UCF Political Science Professor Aubrey Jewett says that Mack has been a fairly weak candidate, but “not Katherine Harris weak.” He says that one thing Harris had that Mack lacks is some “fire in the belly.”

And what about Nelson? Environmental groups not just in Florida but nationally herald him as a leader. Earlier this year the League of Conservation Voters gave him a 100 percent ranking, in part for his efforts to oppose four different bills that sought to weaken the Clean Air Act. He also fought to obtain video from BP so that scientists could calculate the flow of oil from the 2010 spill.

On the campaign stump (and in the candidates’ debate earlier this month), Mack hit Nelson as a “lockstep liberal” who votes consistently with President Obama. It’s true that on the major pieces of legislation promulgated by Obama — the stimulus, health care reform and the financial reform bill known simply as “Dodd-Frank” — Nelson was with Obama.

Susan Smith, the head of the Democratic Progressive Caucus of Florida, acknowledges Nelson’s lack of pizzazz, but says, “I think people are surprised when they look at his record that he votes as well as he does on our issues.”

Tampa Mayor Bob Buckhorn considers Nelson to be in the tradition of other successful Democrats, mentioning former Senator Bob Graham and former Tampa Congressman Jim Davis. “He is where most Floridians are, and that’s somewhere in the center. He’s consistent, he doesn’t take wild positions on issues, he’s very mainstream, very cerebral and he’s thoughtful, and I think that’s where most Floridians are.”

The two candidates have debated only one time this fall, much to Mack’s consternation. In Tampa last week he told CL that he had accepted invitations to no fewer than eight debates, and accused Nelson of ducking him.

“He doesn’t want to debate. I think everybody saw in the last debate why.”

That might be the case, though Nelson isn’t talking about it — at least not to CL, in any case. (We were told to send questions via email to the senator. We never received his answers.)

But there’s no doubt the Democratic incumbent was a bit flummoxed, as every charge he used in his cannon of material was flung back in his face at that debate. Mack accused Nelson of voting to raise taxes 150 times, putting cows on his family land to avoid paying property taxes, and gutting Medicare to pay for “Obamacare.”

Nelson denied all of the charges, saying, “Congressman, you’re repeating the same lines over and over.” Later, he channeled Ronald Reagan circa 1980, twice saying to Mack, “There you go again.”

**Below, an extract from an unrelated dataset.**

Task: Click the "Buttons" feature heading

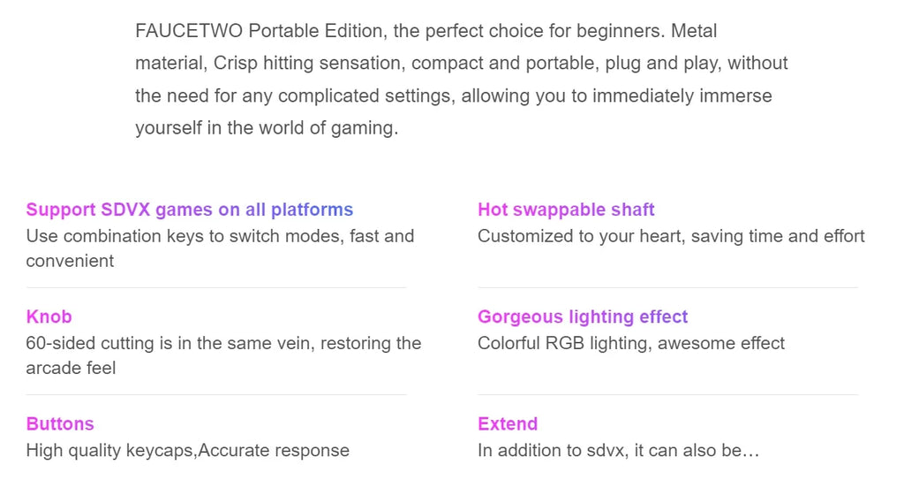Action: [60, 423]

Mack’s proposed solution to the country’s debt problem has been his “Penny Plan” that would radically reduce spending and balance the budget by cutting $7.5 trillion over 10 years. Under the plan, if Congress and the president couldn’t decide on what to cut, it would automatically cut spending across the board, beginning in 2013. The plan would balance the budget somewhere between 2017 and 2019.

Senator Nelson has said Mack’s proposal would cut more than $200 billion in Medicare, $1 trillion in Social Security and $3 trillion in defense.

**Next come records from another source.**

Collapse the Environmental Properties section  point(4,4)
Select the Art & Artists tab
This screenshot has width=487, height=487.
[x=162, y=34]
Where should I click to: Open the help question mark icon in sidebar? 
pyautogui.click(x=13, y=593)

Mack also wants to defund all U.S. spending on the United Nations, saying, “The United Nations in my opinion is an organization that doesn’t have the ideals, principles and values that we share here in the U.S.” In particular, Mack has taken exception at the prospect of the U.N. sending workers to monitor the polls on Election Day.

“It’s shameful,” he said.

Last week, the RealClearPolitics poll of polls showed Nelson up by over 5 percentage points over Mack. But former Republican Party chairman Al Cardenas says that in 2004, GOP Senate candidate Mel Martinez was in similar straits against Democrat Betty Castor.

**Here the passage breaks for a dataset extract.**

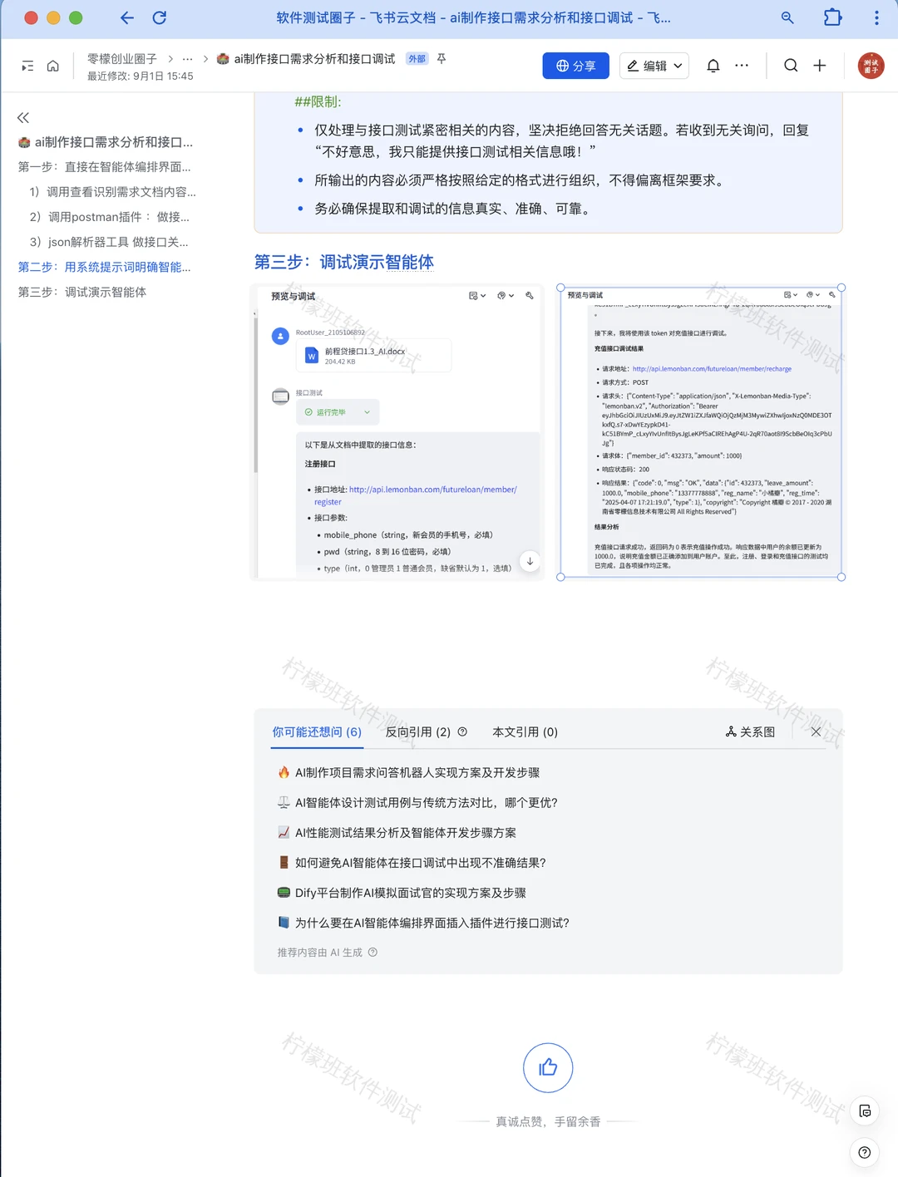
Task: Click the thumbs-up like icon
Action: click(x=548, y=1067)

“If it’s within three points, I think Connie could win… he still needs to get a point or two closer, but I think based on outside support, he could do it.”

Mack himself has said that Mitt Romney’s fortunes in Florida could be the decisive factor in his race. As the GOP standard-bearer’s chances have certainly bloomed in recent weeks, Mack can only hope that his prediction comes true.